Uber has published details on their approach to controlling rollouts of large-scale changes across monorepos that serve thousands of microservices, addressing one of the key challenges in continuous deployment at massive scale.
The ride-sharing giant’s engineering team faced a critical problem: when a single commit to their monorepos can affect thousands of services simultaneously—such as upgrading an RPC library used across virtually every Go service at Uber—how do you minimize the potential damage from a problematic change?
Uber’s engineering stack relies on a few monorepositories, one per main programming language, that collectively host hundreds or thousands of services, all developed trunk-based and released from the main branch. This structure supports a high degree of code reuse and streamlined workflows, but it brings a significant risk: a single commit, say updating a core RPC library, can ripple through and impact vastly more services than anticipated.
By analyzing 500,000 commits in their Go monorepo, the team discovered that 1.4 percent of commits impacted more than 100 services, and 0.3 percent impacted over 1,000 services at Uber. While not inherently more dangerous in content, these large-scale changes carry an exponentially greater potential for disruption, especially when automated CD pipelines immediately push changes to production. Uber’s earlier safety architecture focused on pre-land testing and service-level health monitoring during deployment. But as deployment automation expanded, those mechanisms alone couldn’t contain the fallout of sweeping commits.

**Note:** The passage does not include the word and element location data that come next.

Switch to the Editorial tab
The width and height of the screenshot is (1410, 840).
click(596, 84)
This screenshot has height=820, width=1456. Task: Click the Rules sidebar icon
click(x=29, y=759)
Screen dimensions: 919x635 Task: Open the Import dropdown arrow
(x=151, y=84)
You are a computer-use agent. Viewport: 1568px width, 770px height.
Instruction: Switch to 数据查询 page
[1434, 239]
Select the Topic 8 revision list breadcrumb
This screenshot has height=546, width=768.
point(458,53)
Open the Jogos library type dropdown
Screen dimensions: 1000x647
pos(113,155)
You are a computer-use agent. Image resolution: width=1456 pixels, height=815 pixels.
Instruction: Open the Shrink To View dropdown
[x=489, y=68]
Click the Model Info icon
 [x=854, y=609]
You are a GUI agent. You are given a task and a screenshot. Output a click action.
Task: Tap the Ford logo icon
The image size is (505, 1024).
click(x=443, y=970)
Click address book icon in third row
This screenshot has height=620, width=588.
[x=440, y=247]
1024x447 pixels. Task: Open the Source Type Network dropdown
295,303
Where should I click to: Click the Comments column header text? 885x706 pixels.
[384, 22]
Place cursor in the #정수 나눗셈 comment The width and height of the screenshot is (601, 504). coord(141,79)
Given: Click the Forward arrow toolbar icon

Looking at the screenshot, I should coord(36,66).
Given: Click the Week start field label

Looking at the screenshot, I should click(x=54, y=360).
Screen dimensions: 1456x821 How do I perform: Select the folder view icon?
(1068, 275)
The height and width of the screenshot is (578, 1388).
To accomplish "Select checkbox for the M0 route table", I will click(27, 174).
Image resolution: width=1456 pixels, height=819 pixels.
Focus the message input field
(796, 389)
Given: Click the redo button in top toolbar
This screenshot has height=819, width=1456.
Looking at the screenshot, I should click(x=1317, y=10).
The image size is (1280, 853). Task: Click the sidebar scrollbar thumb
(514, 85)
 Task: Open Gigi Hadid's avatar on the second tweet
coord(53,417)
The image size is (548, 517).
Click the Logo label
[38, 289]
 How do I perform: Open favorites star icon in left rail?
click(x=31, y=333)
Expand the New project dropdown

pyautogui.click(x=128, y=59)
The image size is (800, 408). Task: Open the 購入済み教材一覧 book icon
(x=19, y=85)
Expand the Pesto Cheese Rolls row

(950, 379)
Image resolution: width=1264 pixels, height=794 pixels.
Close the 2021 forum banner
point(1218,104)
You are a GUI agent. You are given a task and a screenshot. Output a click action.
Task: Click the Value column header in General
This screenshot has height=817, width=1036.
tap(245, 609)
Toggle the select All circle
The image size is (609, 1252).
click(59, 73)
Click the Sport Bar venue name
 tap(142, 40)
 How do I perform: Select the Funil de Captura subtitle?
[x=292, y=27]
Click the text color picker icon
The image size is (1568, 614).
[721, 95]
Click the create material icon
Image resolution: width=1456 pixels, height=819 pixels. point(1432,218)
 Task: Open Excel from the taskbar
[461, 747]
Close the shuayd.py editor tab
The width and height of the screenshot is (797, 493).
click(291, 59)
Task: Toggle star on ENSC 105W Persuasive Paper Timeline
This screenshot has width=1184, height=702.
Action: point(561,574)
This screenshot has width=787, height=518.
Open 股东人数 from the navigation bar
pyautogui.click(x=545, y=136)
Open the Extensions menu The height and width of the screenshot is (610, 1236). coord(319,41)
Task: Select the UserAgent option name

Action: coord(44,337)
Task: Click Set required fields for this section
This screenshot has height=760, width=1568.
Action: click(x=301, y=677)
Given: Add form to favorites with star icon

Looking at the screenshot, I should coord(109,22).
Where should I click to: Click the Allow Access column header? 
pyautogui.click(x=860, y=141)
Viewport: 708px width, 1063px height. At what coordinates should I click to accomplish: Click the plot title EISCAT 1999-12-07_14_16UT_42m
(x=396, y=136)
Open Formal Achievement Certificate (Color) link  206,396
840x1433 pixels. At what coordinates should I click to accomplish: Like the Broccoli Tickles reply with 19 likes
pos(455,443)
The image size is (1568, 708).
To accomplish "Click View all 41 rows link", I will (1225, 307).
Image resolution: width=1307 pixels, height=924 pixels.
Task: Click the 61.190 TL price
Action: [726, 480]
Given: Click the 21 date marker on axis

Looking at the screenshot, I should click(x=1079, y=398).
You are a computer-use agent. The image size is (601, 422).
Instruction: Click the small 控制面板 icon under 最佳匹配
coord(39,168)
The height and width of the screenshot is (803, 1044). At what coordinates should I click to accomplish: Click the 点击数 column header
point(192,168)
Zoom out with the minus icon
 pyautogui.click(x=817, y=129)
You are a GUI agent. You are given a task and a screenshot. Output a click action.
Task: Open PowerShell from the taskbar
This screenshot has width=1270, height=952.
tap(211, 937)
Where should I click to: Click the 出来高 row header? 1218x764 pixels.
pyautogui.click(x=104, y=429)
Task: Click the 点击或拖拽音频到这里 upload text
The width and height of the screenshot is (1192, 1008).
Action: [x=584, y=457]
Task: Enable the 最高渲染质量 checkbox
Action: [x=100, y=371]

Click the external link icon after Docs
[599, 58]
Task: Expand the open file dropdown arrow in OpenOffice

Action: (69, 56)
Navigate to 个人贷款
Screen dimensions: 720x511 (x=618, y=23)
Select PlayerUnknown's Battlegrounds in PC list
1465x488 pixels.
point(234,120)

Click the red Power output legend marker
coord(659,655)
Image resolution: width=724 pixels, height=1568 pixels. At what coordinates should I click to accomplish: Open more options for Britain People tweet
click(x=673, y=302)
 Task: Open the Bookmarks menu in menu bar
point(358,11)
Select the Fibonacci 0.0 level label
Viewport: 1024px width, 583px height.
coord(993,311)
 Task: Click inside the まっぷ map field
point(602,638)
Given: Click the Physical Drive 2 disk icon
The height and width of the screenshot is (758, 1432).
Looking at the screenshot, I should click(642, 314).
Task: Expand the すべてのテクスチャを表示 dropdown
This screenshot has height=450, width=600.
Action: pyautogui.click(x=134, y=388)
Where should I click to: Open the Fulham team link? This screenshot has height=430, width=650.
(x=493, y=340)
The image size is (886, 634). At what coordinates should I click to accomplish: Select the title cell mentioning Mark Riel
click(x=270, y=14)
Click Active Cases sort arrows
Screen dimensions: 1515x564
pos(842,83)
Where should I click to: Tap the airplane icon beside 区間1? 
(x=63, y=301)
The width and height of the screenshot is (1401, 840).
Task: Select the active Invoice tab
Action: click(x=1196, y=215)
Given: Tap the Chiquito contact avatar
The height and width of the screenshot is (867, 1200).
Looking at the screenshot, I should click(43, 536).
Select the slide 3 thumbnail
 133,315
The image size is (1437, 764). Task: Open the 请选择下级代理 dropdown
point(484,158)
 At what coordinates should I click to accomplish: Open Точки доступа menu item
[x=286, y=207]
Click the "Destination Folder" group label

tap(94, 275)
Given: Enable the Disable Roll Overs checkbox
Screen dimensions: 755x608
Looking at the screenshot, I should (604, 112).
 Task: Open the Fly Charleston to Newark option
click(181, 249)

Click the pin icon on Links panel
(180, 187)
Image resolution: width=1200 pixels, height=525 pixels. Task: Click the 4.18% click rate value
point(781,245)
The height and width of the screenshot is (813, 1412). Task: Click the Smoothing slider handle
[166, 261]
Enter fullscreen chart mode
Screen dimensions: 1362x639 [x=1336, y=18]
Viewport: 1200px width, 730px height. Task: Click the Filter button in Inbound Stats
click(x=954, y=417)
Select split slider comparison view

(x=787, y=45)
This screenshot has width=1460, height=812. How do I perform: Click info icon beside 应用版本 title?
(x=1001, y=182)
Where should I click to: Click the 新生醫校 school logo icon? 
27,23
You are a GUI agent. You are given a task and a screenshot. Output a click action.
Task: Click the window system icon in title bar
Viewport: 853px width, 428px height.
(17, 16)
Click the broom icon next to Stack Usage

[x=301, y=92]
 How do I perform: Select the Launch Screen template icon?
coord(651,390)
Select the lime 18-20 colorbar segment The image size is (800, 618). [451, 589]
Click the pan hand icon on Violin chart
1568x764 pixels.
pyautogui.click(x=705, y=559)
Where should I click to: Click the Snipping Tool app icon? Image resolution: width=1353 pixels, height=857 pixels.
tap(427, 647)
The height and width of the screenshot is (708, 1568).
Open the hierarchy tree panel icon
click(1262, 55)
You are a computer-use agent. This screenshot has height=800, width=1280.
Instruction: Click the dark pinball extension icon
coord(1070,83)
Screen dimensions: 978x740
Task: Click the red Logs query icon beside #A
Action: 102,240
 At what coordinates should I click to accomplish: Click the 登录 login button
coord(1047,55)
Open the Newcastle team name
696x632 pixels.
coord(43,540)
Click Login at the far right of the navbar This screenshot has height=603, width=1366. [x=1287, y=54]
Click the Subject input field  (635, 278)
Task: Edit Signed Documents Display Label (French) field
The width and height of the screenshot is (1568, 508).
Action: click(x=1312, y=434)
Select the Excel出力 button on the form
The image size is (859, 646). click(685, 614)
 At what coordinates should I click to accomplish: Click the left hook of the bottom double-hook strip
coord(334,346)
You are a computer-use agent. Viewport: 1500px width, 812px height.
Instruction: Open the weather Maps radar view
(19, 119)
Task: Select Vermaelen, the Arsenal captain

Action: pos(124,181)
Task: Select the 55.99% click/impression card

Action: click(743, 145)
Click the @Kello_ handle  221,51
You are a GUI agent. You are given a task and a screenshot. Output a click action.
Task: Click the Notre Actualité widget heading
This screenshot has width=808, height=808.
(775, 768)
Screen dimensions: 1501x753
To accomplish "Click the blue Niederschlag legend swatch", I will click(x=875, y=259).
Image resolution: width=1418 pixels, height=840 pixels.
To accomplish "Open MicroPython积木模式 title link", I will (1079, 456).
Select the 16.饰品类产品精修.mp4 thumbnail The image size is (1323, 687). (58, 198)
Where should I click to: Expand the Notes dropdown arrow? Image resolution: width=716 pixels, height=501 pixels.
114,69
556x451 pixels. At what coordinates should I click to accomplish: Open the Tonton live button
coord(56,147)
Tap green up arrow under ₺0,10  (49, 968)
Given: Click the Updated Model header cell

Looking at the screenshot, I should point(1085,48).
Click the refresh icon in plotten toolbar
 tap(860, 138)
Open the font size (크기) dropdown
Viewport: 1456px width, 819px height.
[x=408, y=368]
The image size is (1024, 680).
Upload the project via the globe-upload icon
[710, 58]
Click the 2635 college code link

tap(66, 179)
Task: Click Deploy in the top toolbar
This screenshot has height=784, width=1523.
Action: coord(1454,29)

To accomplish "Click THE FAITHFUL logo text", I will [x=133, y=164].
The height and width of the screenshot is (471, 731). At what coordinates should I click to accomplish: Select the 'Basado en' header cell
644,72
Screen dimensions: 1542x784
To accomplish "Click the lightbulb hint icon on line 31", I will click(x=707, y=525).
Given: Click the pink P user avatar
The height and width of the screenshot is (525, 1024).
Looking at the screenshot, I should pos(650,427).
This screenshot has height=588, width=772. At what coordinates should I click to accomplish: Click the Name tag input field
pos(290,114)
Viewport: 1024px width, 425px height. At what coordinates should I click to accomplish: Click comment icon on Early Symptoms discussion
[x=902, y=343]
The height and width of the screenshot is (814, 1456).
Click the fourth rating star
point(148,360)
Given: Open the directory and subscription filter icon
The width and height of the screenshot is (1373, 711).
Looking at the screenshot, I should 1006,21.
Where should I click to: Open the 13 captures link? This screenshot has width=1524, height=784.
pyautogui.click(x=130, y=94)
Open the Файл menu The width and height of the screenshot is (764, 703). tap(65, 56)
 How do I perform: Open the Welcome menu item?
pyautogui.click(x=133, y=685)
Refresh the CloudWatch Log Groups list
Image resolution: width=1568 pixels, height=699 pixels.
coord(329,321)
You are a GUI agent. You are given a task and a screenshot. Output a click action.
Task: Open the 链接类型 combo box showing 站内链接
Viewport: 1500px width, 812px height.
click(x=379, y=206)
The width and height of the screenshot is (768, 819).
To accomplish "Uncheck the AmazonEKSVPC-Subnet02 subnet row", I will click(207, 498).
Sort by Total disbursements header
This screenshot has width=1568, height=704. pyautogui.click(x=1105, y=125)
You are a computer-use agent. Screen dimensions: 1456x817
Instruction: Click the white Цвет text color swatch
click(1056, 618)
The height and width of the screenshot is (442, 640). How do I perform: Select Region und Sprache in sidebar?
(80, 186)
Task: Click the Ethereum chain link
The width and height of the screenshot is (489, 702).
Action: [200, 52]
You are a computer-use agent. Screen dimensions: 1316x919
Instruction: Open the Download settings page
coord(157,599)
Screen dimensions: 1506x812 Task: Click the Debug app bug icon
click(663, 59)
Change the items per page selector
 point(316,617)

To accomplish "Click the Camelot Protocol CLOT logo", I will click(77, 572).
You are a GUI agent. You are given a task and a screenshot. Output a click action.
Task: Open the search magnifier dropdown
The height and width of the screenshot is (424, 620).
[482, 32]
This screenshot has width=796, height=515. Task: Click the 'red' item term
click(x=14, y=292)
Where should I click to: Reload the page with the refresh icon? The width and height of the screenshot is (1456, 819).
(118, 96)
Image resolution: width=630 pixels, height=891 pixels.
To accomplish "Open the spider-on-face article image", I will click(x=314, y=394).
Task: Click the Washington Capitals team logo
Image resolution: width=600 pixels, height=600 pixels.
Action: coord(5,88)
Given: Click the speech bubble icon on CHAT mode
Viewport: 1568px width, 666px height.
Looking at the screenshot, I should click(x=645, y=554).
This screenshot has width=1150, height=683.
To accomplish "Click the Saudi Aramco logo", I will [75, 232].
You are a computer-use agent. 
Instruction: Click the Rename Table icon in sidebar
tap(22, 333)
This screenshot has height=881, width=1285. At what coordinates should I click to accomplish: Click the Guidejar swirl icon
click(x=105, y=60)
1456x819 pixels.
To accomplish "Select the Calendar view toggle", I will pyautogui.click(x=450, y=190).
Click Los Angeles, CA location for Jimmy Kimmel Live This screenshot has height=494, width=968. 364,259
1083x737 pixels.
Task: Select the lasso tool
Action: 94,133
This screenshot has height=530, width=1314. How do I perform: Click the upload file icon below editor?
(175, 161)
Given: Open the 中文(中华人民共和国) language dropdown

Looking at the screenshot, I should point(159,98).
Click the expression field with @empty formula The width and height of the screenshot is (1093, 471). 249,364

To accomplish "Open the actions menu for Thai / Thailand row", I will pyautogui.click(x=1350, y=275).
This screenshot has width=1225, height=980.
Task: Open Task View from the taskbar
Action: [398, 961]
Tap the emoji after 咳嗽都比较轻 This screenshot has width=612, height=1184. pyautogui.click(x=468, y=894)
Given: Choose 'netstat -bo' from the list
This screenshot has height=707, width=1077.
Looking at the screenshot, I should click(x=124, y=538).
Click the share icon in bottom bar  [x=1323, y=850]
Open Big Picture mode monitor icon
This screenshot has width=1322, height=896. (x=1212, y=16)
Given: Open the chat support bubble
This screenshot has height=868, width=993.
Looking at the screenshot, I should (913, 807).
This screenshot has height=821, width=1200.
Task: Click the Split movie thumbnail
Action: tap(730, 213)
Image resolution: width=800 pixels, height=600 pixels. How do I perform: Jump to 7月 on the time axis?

In response, Uber introduced a cross-cutting service deployment orchestration layer. Instead of each service autonomously deciding when to deploy a change, orchestration adds a global gate: deployment decisions in one service now consider signals (both positive and negative) from other impacted services. Architecture-wise, this is implemented through a lightweight, asynchronous state machine. Periodic jobs track the deployment outcomes across all affected services. The system progresses the rollout based on success or failure thresholds at each stage, preventing uncontrolled propagation of failures.
Central to this orchestration method is service tiering. Services are classified into tiers from 0 (most critical) to 5 (least critical). Rollout proceeds in stages: a subset of less critical services is deployed first. Only when they succeed does the system unblock the next tier. If failures exceed a configured threshold, the rollouts halt, and the author is notified to fix or revert the offending commit. This cohort-based rollout ensures that critical services aren’t exposed prematurely to potentially risky changes, and it provides a clear signal about when to proceed or when to abort. Initial parameter choices for cohort thresholds and pacing were intuitive yet overly cautious. The system often lagged; critical services could be blocked behind several deployments, delaying feature delivery.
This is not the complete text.